##### INFORMATION PROVIDED #####

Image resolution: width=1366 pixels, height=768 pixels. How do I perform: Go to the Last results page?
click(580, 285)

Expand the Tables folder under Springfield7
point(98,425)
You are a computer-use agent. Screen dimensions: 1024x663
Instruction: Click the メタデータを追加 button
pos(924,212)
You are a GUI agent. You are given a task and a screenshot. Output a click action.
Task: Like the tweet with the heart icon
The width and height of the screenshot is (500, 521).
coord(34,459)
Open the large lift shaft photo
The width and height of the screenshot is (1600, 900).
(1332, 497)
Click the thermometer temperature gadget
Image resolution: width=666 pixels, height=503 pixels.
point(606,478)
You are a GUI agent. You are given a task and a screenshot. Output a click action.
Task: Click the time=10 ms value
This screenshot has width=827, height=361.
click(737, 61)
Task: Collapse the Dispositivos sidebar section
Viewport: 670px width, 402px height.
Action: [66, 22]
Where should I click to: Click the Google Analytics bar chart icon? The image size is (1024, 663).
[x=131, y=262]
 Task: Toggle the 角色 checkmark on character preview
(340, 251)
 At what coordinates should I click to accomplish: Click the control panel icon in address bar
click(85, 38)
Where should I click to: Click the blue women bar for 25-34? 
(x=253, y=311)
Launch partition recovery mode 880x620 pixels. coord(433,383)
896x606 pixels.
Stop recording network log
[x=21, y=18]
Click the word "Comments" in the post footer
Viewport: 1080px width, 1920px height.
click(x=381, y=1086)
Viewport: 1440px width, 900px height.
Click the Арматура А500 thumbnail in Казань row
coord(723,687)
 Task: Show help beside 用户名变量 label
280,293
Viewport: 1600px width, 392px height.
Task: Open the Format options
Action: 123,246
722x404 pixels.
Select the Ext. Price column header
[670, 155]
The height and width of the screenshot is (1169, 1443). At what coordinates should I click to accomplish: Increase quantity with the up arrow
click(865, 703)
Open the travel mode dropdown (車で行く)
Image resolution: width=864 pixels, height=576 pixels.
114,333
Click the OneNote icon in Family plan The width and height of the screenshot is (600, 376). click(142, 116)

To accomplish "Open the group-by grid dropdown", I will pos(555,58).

#####

EXERCISE AIM
Give back each line above precisely as it stands.

OUTPUT
Image resolution: width=1366 pixels, height=768 pixels. How do I perform: Go to the Last results page?
click(580, 285)

Expand the Tables folder under Springfield7
point(98,425)
You are a computer-use agent. Screen dimensions: 1024x663
Instruction: Click the メタデータを追加 button
pos(924,212)
You are a GUI agent. You are given a task and a screenshot. Output a click action.
Task: Like the tweet with the heart icon
The width and height of the screenshot is (500, 521).
coord(34,459)
Open the large lift shaft photo
The width and height of the screenshot is (1600, 900).
(1332, 497)
Click the thermometer temperature gadget
Image resolution: width=666 pixels, height=503 pixels.
point(606,478)
You are a GUI agent. You are given a task and a screenshot. Output a click action.
Task: Click the time=10 ms value
This screenshot has width=827, height=361.
click(737, 61)
Task: Collapse the Dispositivos sidebar section
Viewport: 670px width, 402px height.
Action: [66, 22]
Where should I click to: Click the Google Analytics bar chart icon? The image size is (1024, 663).
[x=131, y=262]
 Task: Toggle the 角色 checkmark on character preview
(340, 251)
 At what coordinates should I click to accomplish: Click the control panel icon in address bar
click(85, 38)
Where should I click to: Click the blue women bar for 25-34? 
(x=253, y=311)
Launch partition recovery mode 880x620 pixels. coord(433,383)
896x606 pixels.
Stop recording network log
[x=21, y=18]
Click the word "Comments" in the post footer
Viewport: 1080px width, 1920px height.
click(x=381, y=1086)
Viewport: 1440px width, 900px height.
Click the Арматура А500 thumbnail in Казань row
coord(723,687)
 Task: Show help beside 用户名变量 label
280,293
Viewport: 1600px width, 392px height.
Task: Open the Format options
Action: 123,246
722x404 pixels.
Select the Ext. Price column header
[670, 155]
The height and width of the screenshot is (1169, 1443). At what coordinates should I click to accomplish: Increase quantity with the up arrow
click(865, 703)
Open the travel mode dropdown (車で行く)
Image resolution: width=864 pixels, height=576 pixels.
114,333
Click the OneNote icon in Family plan The width and height of the screenshot is (600, 376). click(142, 116)

To accomplish "Open the group-by grid dropdown", I will pos(555,58).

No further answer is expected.